There were no significant differences in body mass index, and left atrial (LA) or right ventricular (RV) sizes in echocardiography. Five patients (38.5%) in the acquired group had RV dysfunction. Low left ventricular (LV) ejection fraction was more common in the acquired group (45.77% ±5.34 vs. 55.38% ±11.63, P=0.015). The right atrial (RA) size was higher in the acquired group (3.60 cm ±0.5 vs. 3.22 cm ±o.28, P=0.023). P-wave duration in lead II (2.37mm ±0.36) and amplitude in lead V1 (1.54 mV ±0.43) were significantly higher in the congenital group (p=0.006, P=0.034, respectively). IASA levels were significantly higher in the congenital group at implantation time (5.21±1.86 vs. 3.38±0.84 mm, P<0.001) and remained higher during the follow up. (Table 1) (Figure 1).

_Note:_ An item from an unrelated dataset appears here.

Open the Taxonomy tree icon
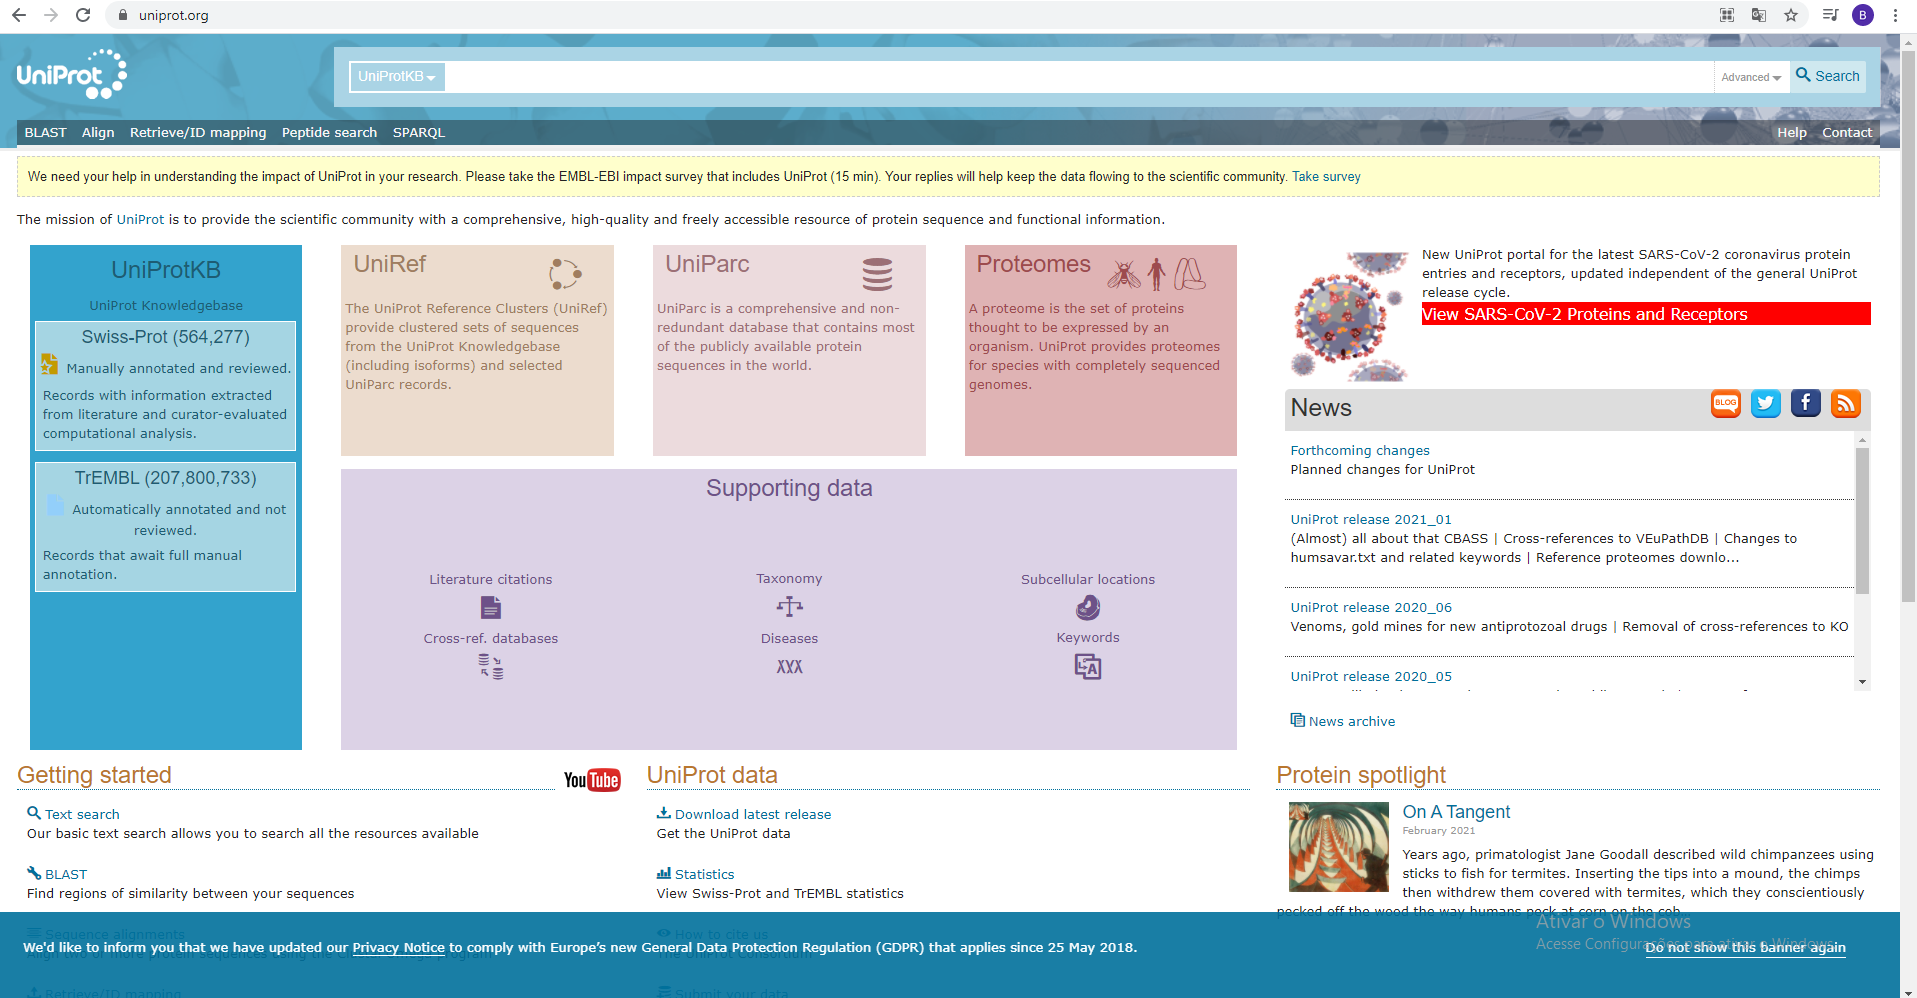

The results of the present study indicate higher IASA levels in patients with congenital CHB. Studying the fetuses with congenital CHB, Li et al. concluded that these fetuses have surface P waves with higher amplitude and longer duration. He suggested that the hypertrophy of the atrial myocytes, as a compensatory mechanism in response to low heart rates in these fetuses, was the responsible for these findings one . In heart blocks with the ensuing AV dyssynchrony (AVD), atria could undergo hypertrophic changes. Considering the fact that in patients with congenital CHB, AVD usually lasts longer than in patients with acquired CHB; more hypertrophy would be expected in the former cases. In our study too, the amplitude and duration of surface P waves were longer in patients with congenital CHB although this difference was statistically considerable only in terms of duration.
The cause of the reverse correlation between age and IASA level were suggested to lay in the electrophysiologic changes of atrial cells due to the increasing age one . Although in our study we tried to choose two groups of patients with the least age differences, this difference was still statistically significant. However, after adjusting for age, the IASA differences between the two groups persisted. As patients presenting with symptomatic acquired CHB can be assumed to have a recent onset of disease, the chronicity of development of CHB may be suggested to account for the differences in IASA levels in the two groups of patients.
Structural heart diseases are less common in younger patients and the sizes of the atria are smaller. These factors may also be the reason for higher IASA levels in younger patients. In this study, the right atrial sizes in the acquired group were larger than that of the congenital ones (P=0.023) but it was not found to be significant once analyzed by Pearson correlation test.
Osadchii et al. explained how myocardial cell hypertrophy occurs much easier in response to adrenergic over-activation one . The reason may be the longer contact of the congenital CHB group with circulatory catecholamines that facilitate atrial hypertrophy in these patients compared with the acquired group.
This study had its own limitations. This study failed to measure circulatory catecholamine levels and compares them in two groups. It might have been helpful if we performed trans-esophageal echocardiography (TEE) to measure the thickness of the atrial walls, and the amount of their hypertrophy. Our small sample size would not allow for defining age quartiles in the patients with congenital CHB. This would allow for further investigation of the role of chronicity on IASA levels. A larger study would be more revealing.
This study suggests that patients suffering from congenital CHB have higher IASA levels compared with the acquired CHB patients. The chronicity of CHB may be the primary factor in determining the IASA levels. These patients may be better candidates to receive VDD pacemakers and less prone to the development of atrial undersensing in the future.